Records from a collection
########

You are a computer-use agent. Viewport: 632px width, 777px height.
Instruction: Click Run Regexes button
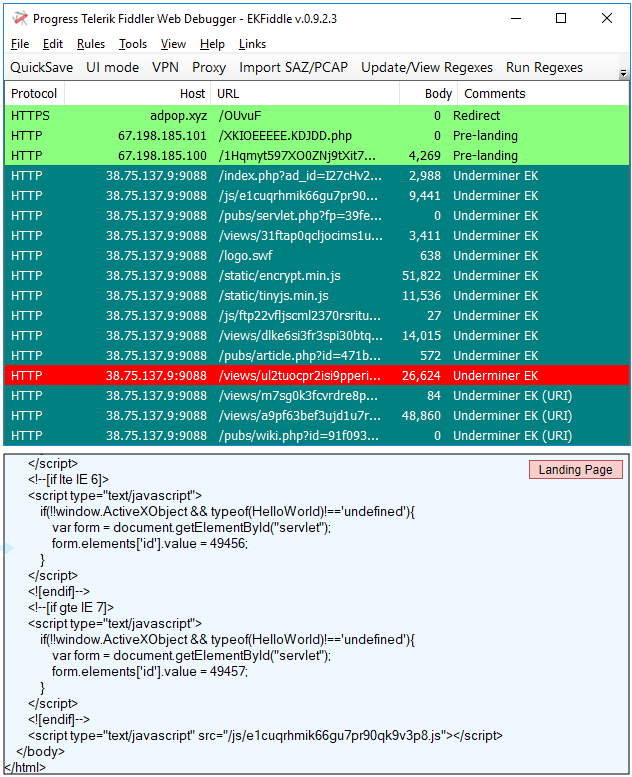(544, 68)
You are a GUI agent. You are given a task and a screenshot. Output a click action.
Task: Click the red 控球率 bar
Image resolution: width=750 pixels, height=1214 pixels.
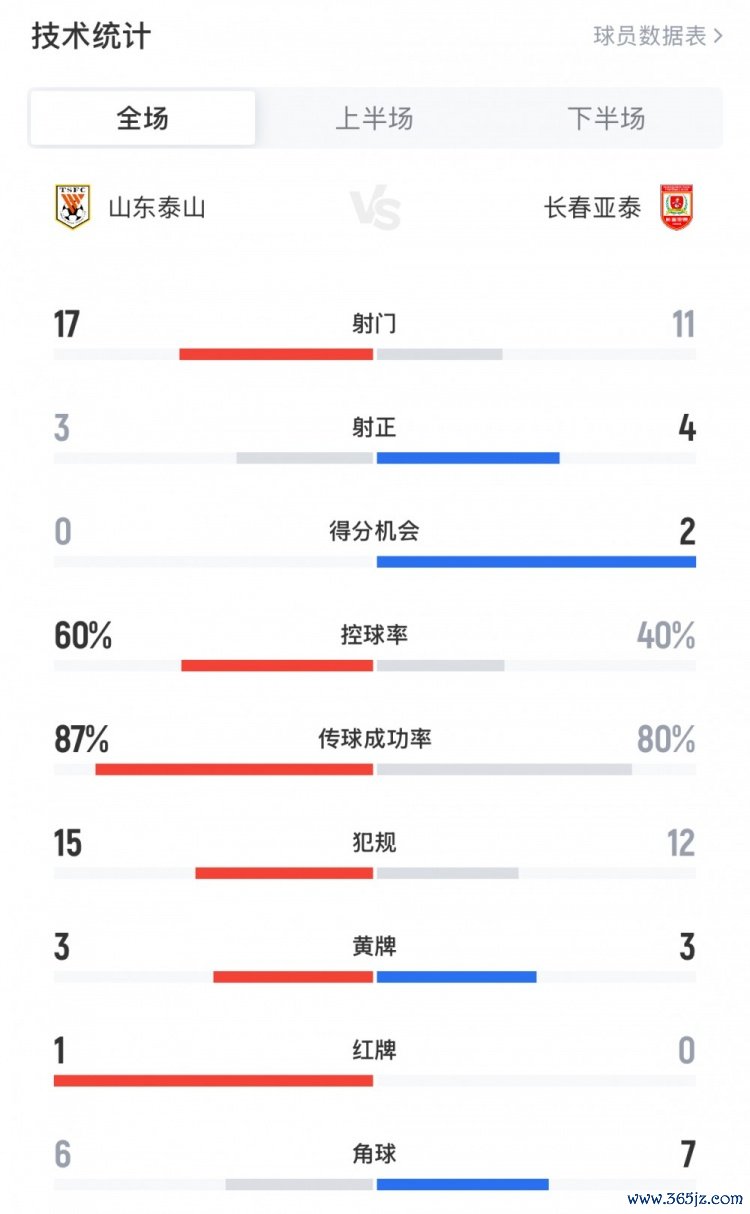(x=277, y=666)
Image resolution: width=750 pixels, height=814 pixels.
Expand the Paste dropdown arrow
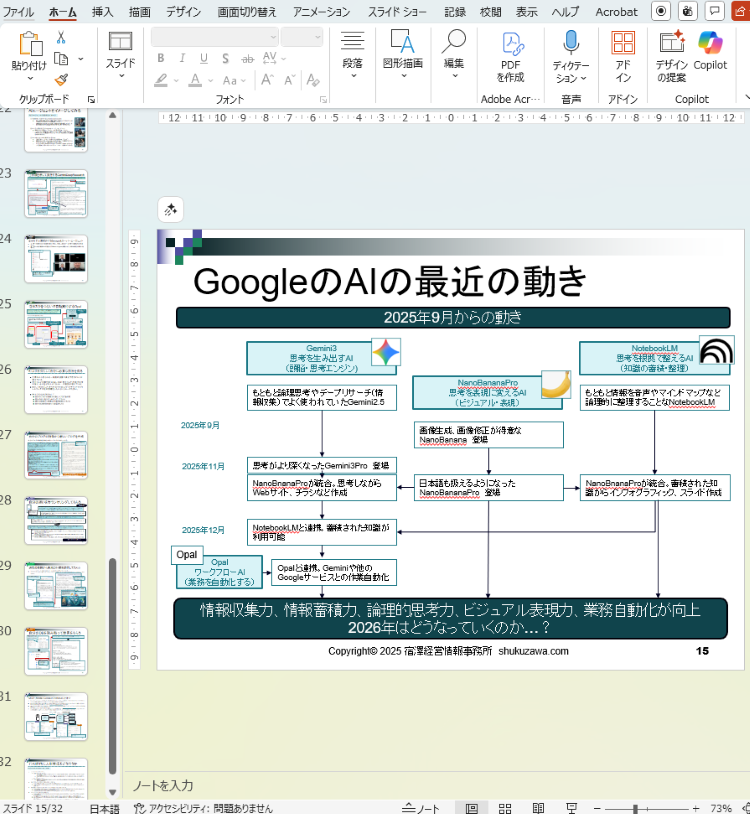[x=29, y=79]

########

Instructions for the task
Whenever a line of the records holds the string "agent", pick it out and copy it.

Problem solution
You are a computer-use agent. Viewport: 632px width, 777px height.
You are a GUI agent. You are given a task and a screenshot. Output a click action.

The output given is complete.